INSTRUCTIONS FOR THE TASK. Copy the material below verbatim from the line with "At what coordinates" to the line with "Given: Unmute the Mic", both lines included, omitting pictures and every line outside that range.
• • • • • • •
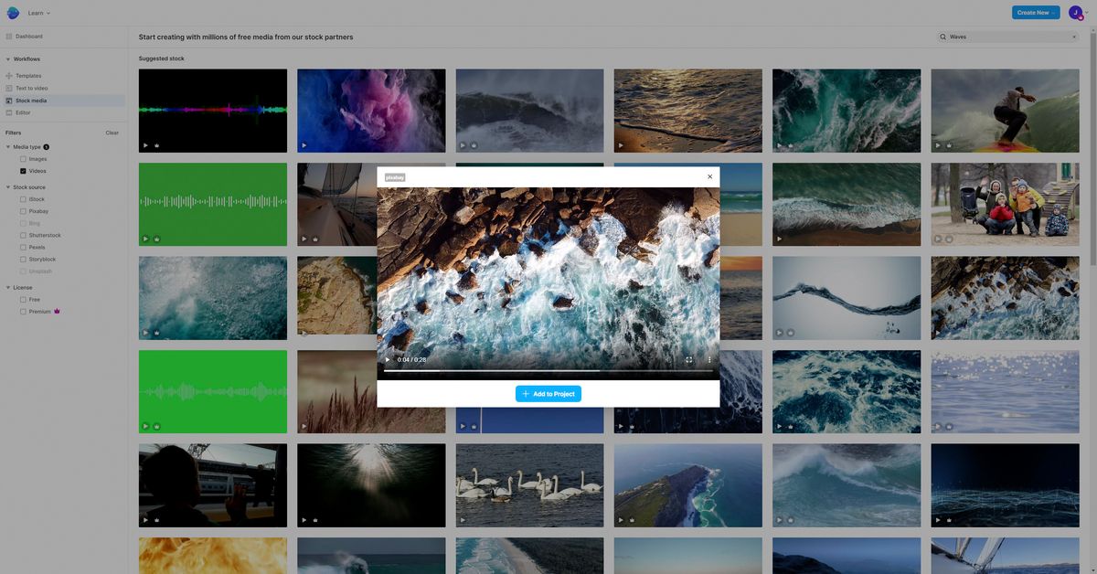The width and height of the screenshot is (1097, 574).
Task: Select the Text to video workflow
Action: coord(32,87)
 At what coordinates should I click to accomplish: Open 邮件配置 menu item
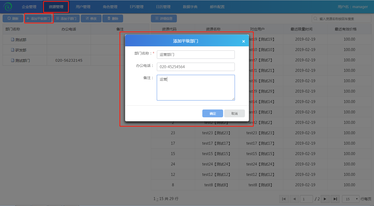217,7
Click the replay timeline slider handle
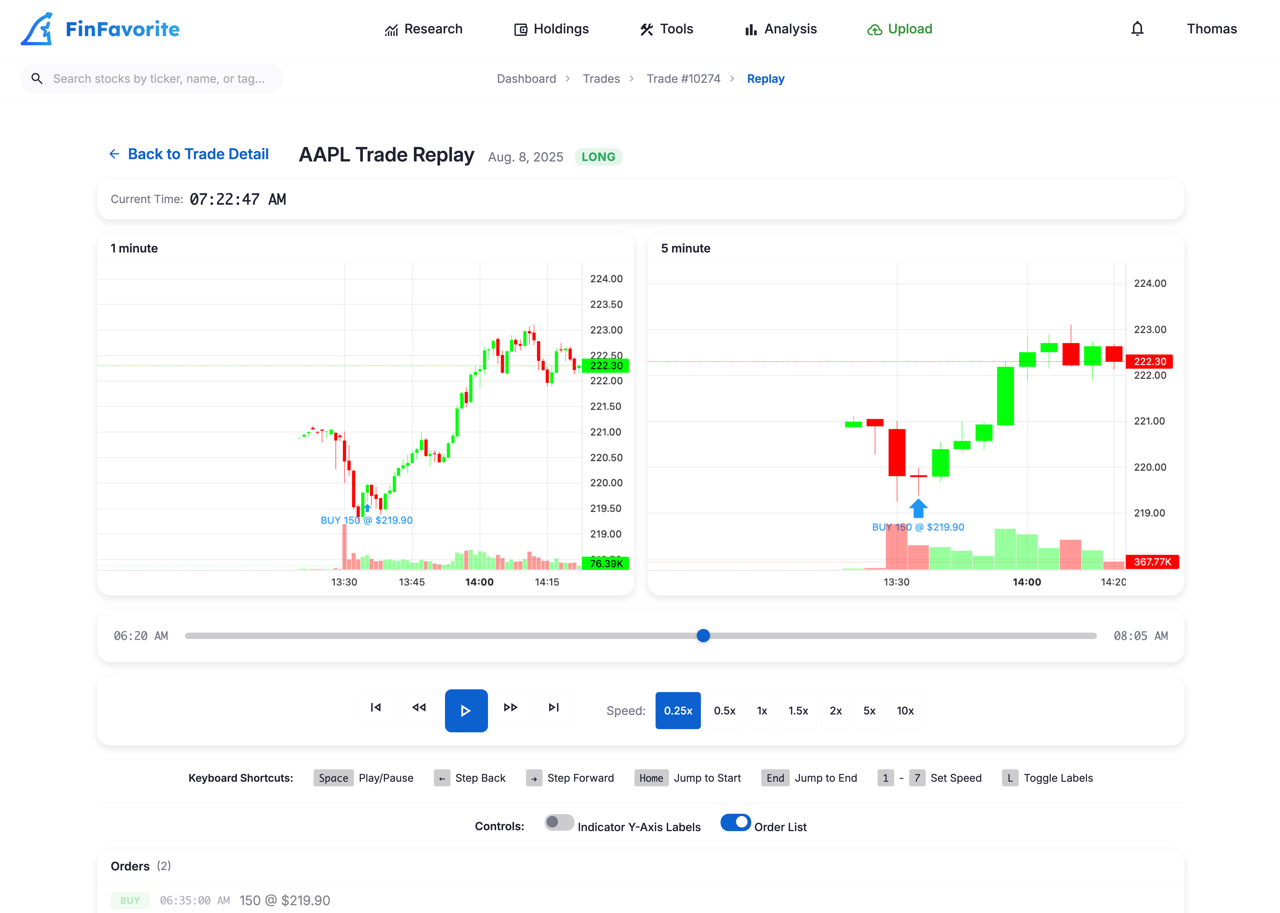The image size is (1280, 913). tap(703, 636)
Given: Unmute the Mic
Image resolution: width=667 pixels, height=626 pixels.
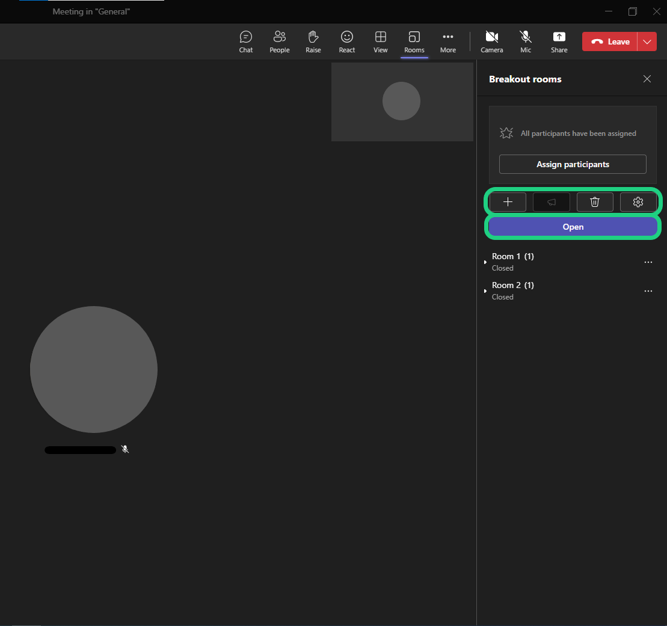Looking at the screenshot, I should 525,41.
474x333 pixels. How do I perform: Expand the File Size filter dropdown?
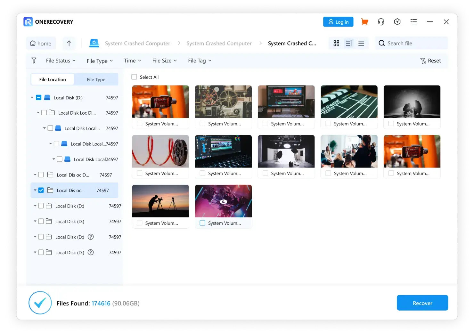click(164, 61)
• • • • • • •
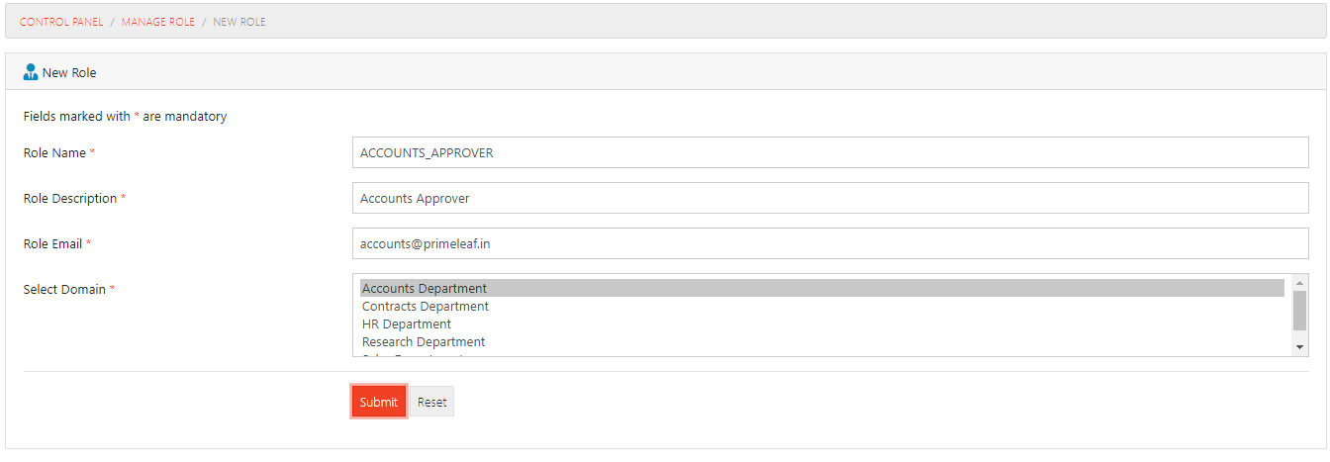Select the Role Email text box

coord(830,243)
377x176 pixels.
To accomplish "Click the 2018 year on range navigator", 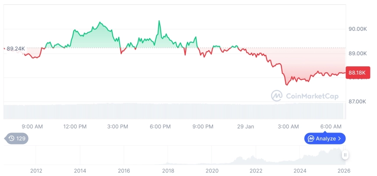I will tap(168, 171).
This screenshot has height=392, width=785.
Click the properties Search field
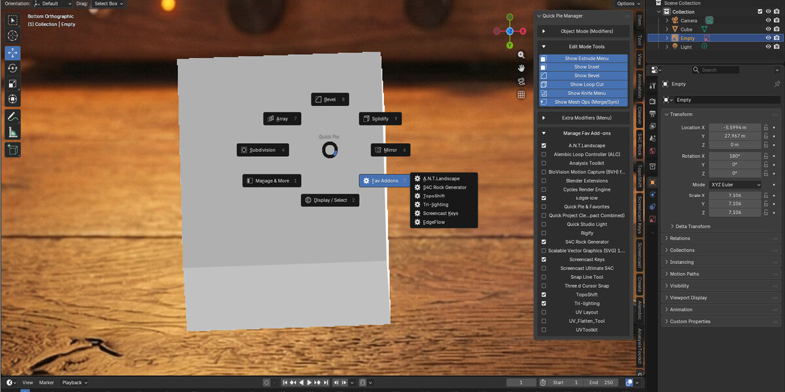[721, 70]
• • • • • • •
THE COMPLETED TASK.
 At what coordinates should I click to accomplish: Open 邮件配置 menu item
217,7
Click the replay timeline slider handle
The image size is (1280, 913). tap(703, 636)
Given: Unmute the Mic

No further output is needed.